A miss in all three is a hard error emitted back as a structured tool failure (the agent can recover from this — a tool not existing is a recoverable mistake).

For codebolt_fs.read_file, it's a built-in, so resolution is step 1.

Step 3 — parameter validation

toolService validates args against the tool's declared schema. Validation failures are also emitted as structured failures rather than crashes, so the agent can fix its arguments and retry on the next step.

Step 4 — guardrail: before_tool_call

guardrailEngine.check(...) fires with phase = "before_tool_call". It runs:

  1. Rule evaluator — is codebolt_fs.read_file allowed in this workspace? Is the path inside the workspace? Is it in the ignore list (.gitignore, node_modules)? Is it over the size cap? Any active hook saying no?
  2. LLM evaluator — skipped for reads by default. Would fire for writes, shell commands, or anything declared as "judgment-required" in the policy.

Verdicts:

  • Allow → proceed.
  • Allow with modification → guardrail rewrote args (e.g. trimmed a glob). The agent is told what was changed.
  • Deny → tool call never runs. A structured denial is returned to the agent with the reason.

All verdicts are written to the event log with the tool call they gated.

Step 5 — execution

Assuming allow: toolService invokes the actual implementation.

Tool familyWhere it runs
Built-inIn-process, in the server
CapabilityIn the capability's plugin process (via PluginProcessManager)
MCPIn the MCP server's process (via mcpService)

For built-ins, it's a direct service call — here, fileReadService.read("src/auth/session.ts"). For externals, it's an IPC / MCP protocol round-trip.

Streaming tools (long shell commands, browser actions) emit partial results on a dedicated bus channel so the UI can render progress live.

Step 6 — hooks: after_tool_call

Before the result goes back to the agent, after_tool_call hooks fire. Hooks can:

  • Observe the result (e.g. for auditing, metrics).
  • Transform it (e.g. redact secrets, truncate long outputs).
  • Reject it (rare — usually used for "this file contains secrets, don't let the LLM see it").

See Hooks for the full hook lifecycle.

Step 7 — result shape

The result is normalised into a structured ToolResult:

{
"id": "call_xyz",
"status": "ok",
"content": "...file contents...",
"metadata": {
"bytes": 4821,
"truncated": false,
"mime": "text/typescript"
}
}

Failures have the same shape with status: "error" and a reason.
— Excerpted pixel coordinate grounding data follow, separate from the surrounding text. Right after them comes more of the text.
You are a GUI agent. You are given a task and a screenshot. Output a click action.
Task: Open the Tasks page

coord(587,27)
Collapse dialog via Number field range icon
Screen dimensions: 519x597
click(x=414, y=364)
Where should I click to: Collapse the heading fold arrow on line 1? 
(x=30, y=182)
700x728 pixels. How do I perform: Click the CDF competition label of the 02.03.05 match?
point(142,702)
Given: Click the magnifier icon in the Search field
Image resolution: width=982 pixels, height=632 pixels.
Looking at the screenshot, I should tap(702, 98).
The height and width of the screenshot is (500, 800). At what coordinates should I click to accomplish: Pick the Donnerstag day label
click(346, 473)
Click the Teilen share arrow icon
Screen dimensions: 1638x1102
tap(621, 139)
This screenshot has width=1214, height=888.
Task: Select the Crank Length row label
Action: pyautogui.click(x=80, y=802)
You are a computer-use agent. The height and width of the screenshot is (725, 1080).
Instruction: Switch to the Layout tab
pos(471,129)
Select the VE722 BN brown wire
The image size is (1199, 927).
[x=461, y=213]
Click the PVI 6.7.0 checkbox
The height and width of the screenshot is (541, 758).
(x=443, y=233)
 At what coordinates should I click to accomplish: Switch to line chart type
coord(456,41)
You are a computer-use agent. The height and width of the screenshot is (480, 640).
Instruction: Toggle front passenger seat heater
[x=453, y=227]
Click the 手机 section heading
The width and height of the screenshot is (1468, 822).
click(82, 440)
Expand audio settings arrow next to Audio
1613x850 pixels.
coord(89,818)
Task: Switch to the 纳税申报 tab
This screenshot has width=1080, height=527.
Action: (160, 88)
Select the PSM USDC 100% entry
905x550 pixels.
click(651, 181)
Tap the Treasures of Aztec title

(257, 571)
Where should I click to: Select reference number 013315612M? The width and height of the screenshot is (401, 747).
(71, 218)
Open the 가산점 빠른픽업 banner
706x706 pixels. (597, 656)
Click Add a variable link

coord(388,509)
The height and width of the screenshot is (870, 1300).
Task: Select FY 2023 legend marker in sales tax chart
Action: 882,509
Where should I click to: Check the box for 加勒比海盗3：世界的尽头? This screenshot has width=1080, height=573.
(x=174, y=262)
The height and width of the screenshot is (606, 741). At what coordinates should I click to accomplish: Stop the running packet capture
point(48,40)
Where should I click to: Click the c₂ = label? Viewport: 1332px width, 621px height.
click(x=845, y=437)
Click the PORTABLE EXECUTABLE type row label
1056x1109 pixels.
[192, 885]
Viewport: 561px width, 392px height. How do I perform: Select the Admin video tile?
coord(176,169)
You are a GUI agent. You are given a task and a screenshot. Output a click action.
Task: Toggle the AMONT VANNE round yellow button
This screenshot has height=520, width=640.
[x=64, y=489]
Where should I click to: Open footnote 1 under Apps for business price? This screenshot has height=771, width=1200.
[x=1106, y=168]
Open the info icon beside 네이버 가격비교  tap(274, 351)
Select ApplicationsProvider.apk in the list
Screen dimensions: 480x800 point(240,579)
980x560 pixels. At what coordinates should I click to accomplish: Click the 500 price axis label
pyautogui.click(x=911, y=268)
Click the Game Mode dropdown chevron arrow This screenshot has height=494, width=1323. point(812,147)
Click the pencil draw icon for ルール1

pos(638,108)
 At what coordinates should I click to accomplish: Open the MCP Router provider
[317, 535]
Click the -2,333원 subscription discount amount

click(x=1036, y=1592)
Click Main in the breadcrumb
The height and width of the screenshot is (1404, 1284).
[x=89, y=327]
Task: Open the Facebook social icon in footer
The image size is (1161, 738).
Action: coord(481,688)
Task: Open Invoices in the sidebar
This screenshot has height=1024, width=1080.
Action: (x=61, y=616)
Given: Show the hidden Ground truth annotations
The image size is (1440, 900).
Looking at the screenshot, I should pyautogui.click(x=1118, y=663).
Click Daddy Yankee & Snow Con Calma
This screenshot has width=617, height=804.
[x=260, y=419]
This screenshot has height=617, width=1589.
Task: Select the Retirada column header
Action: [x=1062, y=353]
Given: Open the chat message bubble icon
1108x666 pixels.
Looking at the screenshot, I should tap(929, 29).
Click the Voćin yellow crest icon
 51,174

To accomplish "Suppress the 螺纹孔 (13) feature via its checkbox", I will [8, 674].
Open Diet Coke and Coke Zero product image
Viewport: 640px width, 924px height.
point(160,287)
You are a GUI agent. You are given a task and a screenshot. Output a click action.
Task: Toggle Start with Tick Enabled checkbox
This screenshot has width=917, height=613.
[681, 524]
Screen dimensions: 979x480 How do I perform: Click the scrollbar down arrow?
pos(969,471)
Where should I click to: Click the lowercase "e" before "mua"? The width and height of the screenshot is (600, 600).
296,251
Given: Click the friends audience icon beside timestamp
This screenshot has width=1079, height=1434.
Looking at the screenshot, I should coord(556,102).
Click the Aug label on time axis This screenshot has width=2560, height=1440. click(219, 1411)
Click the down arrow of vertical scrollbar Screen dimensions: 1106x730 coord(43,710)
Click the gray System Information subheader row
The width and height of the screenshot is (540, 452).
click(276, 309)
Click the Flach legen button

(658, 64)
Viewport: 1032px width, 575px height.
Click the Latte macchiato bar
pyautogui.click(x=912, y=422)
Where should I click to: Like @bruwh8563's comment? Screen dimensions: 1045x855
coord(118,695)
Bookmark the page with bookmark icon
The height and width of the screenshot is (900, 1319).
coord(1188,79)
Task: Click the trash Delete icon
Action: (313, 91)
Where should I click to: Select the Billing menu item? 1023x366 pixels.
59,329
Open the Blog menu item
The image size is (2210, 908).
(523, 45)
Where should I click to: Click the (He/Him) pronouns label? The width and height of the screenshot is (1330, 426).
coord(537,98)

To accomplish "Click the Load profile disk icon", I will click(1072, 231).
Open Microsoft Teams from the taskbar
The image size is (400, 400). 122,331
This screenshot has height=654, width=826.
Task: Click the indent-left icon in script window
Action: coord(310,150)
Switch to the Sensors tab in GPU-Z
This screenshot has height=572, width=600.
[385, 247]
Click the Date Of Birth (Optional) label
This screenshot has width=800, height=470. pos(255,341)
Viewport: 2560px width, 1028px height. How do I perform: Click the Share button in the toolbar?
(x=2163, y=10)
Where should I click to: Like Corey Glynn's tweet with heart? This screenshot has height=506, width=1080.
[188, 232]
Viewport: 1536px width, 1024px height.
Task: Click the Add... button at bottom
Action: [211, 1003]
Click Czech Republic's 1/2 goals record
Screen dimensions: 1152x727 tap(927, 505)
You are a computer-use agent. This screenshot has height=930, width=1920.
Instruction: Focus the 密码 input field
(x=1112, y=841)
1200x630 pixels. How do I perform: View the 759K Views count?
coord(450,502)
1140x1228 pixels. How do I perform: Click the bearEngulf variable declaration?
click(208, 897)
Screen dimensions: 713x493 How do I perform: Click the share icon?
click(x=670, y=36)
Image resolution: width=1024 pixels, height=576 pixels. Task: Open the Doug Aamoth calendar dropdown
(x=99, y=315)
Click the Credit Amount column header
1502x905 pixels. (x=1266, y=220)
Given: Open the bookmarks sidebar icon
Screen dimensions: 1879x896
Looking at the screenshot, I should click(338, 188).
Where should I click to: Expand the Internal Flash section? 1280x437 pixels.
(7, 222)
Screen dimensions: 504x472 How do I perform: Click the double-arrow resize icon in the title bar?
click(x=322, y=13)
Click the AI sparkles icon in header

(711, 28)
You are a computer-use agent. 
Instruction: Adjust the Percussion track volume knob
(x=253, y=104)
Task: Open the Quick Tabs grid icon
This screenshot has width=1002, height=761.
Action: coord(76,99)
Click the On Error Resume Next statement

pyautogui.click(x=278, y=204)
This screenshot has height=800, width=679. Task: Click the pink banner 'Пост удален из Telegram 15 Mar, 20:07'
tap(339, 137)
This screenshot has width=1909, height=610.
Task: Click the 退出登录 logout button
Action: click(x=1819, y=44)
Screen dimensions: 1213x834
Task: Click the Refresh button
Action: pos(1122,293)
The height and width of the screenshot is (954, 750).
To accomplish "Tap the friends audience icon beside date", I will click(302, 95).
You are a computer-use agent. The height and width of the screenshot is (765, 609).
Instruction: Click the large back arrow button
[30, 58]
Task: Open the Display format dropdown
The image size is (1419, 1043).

The LLM gets a consistent format regardless of tool family.

Step 8 — what gets written

Every tool call produces:

DestinationWhat
event_logtool_call entry with args (normalized) + result (possibly redacted) + causal parent
agent_execution_phasesThe current phase row gets the tool call appended to its "calls" list
episodicMemoryCondensed form of the call + result, so later steps can see it
applicationEventBustool.completed event for anyone listening (UI, other subsystems, hooks)

For writes, additionally:

  • shadowGitService commits the change.
  • projectStructureService and codebaseIndexService mark the file dirty for re-indexing.
  • memoryIngestionEventBridge hears about the change and may update the vector DB / knowledge graph.

Step 9 — back to the agent loop

The ToolResult is handed back to the agent loop. The loop appends it to the working context and starts the next deliberate phase. The LLM sees the tool result in its next message and decides what to do next.

A few things this walkthrough makes obvious

  • The agent never calls a tool directly. Every call goes through toolService → guardrail → hooks → implementation → hooks. That's why you can audit, redact, rate-limit, or deny anything without touching agent code.
  • Tool failures are data, not crashes. A denied tool, a validation error, a network timeout — all come back as structured ToolResult with status: "error". The LLM is expected to handle them.
  • The same result shape comes back whether the tool ran in-process, in a capability plugin, or on a remote MCP server. That's the point of the registry + normalization layer.